Back in town it’s my turn at drop-in. Ulm central these days is unrecognizable from the trim little city I arrived in back in January. Apart from the sooty finger of the minster spire still poking stubbornly skyward, virtually nothing stands undamaged. Masonry shards and broken glass crunch underfoot as I pick my way through the maze of cratered streets, smashed buildings and smoke-blackened rubble. Small fires still smoulder here and there, while a burst main gushes water down the road like a stream in spate. Few clear-up parties are in evidence either, and those that are seem half-hearted in their efforts. As though it’s all a waste of time.
I follow the railway until I arrive at the chapel. As usual there’s a line of people waiting outside. Starving, sick, destitute, their homes bombed to oblivion, their lives shattered and their menfolk gone, these are the true victims of this conflict, the by-product, the pitiful human dregs. Yet still living somehow, these ones at least, while upwards of a million German civilians, rumour has it, are dead.
Two women helpers are waiting, hefting shopping baskets and cardboard boxes.
‘What have we here?’ I ask.
‘Blankets, a few tins and more old toys. Someone left them on the step.’
The Rommel family again, I presume, remembering I have an appointment later. I unlock the door and push inside, sniffing the musty air. Despite some dampness the place looks almost presentable, certainly more like a community hall than an exploded chapel. The roof and windows are now weatherproof, the floor cleared and cleaned; some enterprising soul spliced us into the mains electricity, giving lighting and power to a donated electric urn.

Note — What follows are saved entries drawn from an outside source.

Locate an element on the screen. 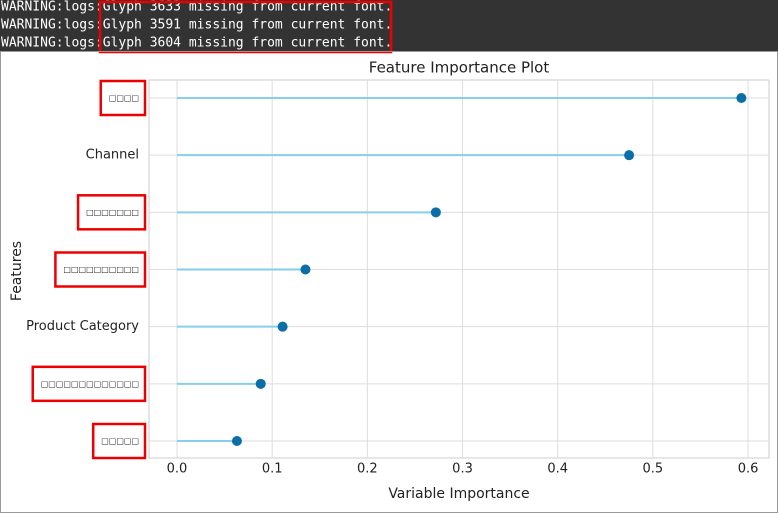 This screenshot has height=517, width=778. x-tick-label: 0.4 is located at coordinates (558, 470).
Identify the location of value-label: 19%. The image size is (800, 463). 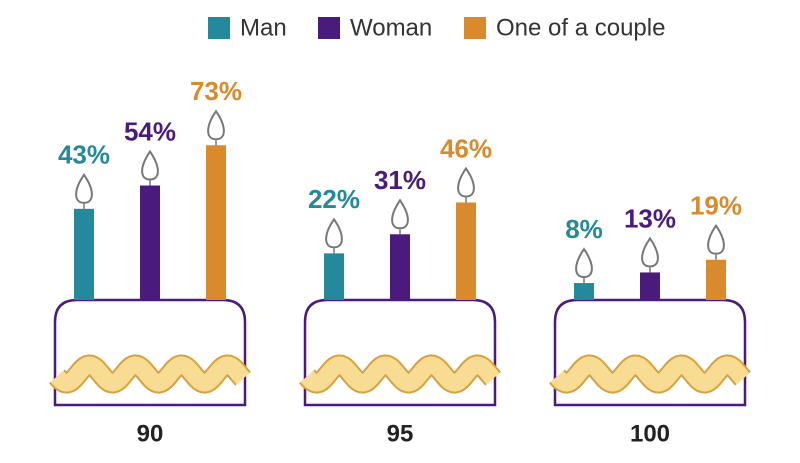
(716, 206).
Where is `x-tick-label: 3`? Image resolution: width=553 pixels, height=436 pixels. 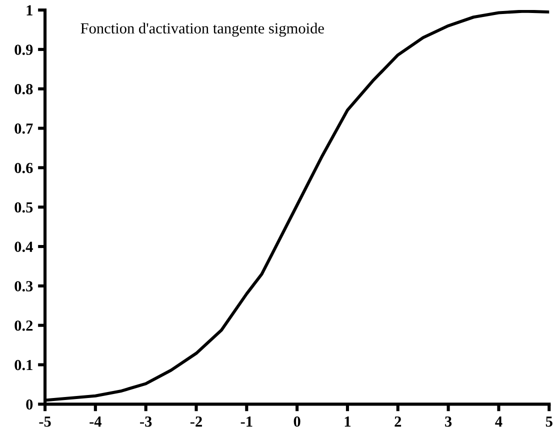 x-tick-label: 3 is located at coordinates (448, 422).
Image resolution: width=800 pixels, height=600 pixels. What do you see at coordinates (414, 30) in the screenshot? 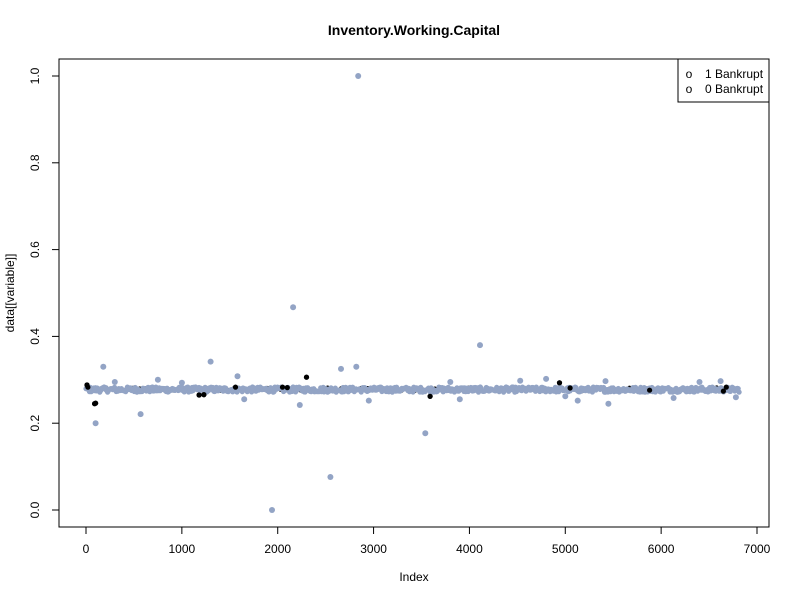
I see `chart-title: Inventory.Working.Capital` at bounding box center [414, 30].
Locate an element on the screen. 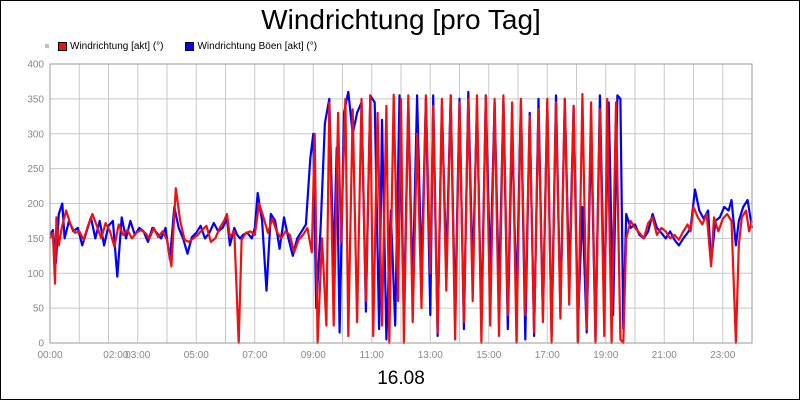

And apart from the wood stove, and the rows of pews serving as a waiting area, there’s an assortment of other furniture, scraps of carpet, a wind-up gramophone, toys and games for the children and a plentiful supply of books, magazines and newspapers to read. I can’t help feeling rather proud of the place whenever I come here; it’s ours, Erik’s and mine, we caused it to be, a tiny illicit ark bobbing on an ocean of destruction. In one corner a curtained-off area serves as our office and clinic; I head towards it, dump my bag and coat, fire up Mahler on the gramophone, and the Lucie Rommel Centre for the destitute is open for business.